No dia combinado, à tarde, o ambiente foi preparado, sob os toldos brancos e os guarda-sóis coloridos, pois o sol estava forte: uma mesa grande para o chá e os acompanhamentos; mesas menores e cadeiras para o pessoal relaxar, por se tratar de pessoas de mais idade; toalhas verdes e vermelhas; um arranjo floral sobre a mesa maior. Com o cenário preparado, voltamos ao interior da casa, para tratar dos últimos detalhes.
Nesse momento, o tempo “começou a virar” e o céu escureceu, prenunciando chuva grossa. Com bom senso, o funcionário perguntou se não seria melhor desarmar os toldos e guarda-sóis e retirar as toalhas. Sem acreditar que toda a nossa boa vontade recebesse como recompensa tal castigo, aceitei que retirasse as toalhas, mas deixasse o resto, pois não haveria tempo hábil para recompor o cenário, antes que turma chegasse.
Aí veio uma daquelas típicas chuvas de verão, tocadas a vento, arrancando galhos das árvores, levando por diante o que encontrasse. Voaram, retorcidos, os frágeis toldos e os guarda-sóis, o parque próximo a casa ficou prejudicado pelos galhos caídos.
Parou a chuva; um telefonema informou que os visitantes iam demorar; retomamos o serviço, no mutirão costumeiro, funcionários e nós a recompor o cenário, agora o chá transferido para o interior da casa, para evitar novos riscos. A mesa foi arrumada na sala de jantar, com bolos, bolachinhas, geleias, sucos e chá. Engolimos o desapontamento e consideramos que estava bem, para as circunstâncias.
De repente, o sol retornou, tímido. O telefone tocou, o ônibus demoraria meia hora para chegar. Olhamo-nos, a nora e eu: sem pensar muito, retomamos o mutirão de retorno ao parque, uns carregando toalhas, bolos, sucos, garrafas térmicas e jarras com leite, outros recolhendo galhos, secando calçadas, entre risadas e pressa. A sombra das árvores substituiu os toldos e o cenário ficou perfeito, como tudo que se faz com o coração.

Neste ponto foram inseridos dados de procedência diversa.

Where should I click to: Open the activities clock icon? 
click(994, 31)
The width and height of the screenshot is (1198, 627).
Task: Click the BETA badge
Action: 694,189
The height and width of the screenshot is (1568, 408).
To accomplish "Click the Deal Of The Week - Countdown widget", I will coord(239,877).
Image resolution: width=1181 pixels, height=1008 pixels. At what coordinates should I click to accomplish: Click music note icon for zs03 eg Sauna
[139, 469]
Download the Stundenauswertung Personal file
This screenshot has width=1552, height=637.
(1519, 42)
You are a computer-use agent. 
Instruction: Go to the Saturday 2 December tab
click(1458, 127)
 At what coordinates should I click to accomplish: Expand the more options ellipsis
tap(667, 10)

Chegaram os estrangeiros, ficaram felizes com a recepção inesperada, saborearam sem pressa os quitutes, caminharam pelo jardim, querendo saber o nome de cada árvore, e jamais imaginaram o sufoco por que tínhamos passado. Só eu fiquei sem os toldos e guarda-sóis, que precisariam ser mais resistentes para enfrentar o otimismo e teimosia de certas pessoas.
4 comentários:
De vez em quando nos deparamos com desafios, que nos assustam, mas que resolvemos muito bem, depois de pensarmos um pouco.
Beijos da Ruthe
É uma delicia quando abro meu computador e tua crônica está lá, com chuva ou
com sol, sempre divertida....
Maravilhosa a crônica, o humor e a iniciativa. Bjs...
Realmente, tuas cronicas são uma delicia, nos transportam para dentro delas. Esta, está divertidissima. Hoje mesmo, me surpreendi ao fazer cara de surpresa quando o tempo mudou e a chuva chegou, e entregue a leitura quase me levantei para ajudar no mutirao, hahahaha...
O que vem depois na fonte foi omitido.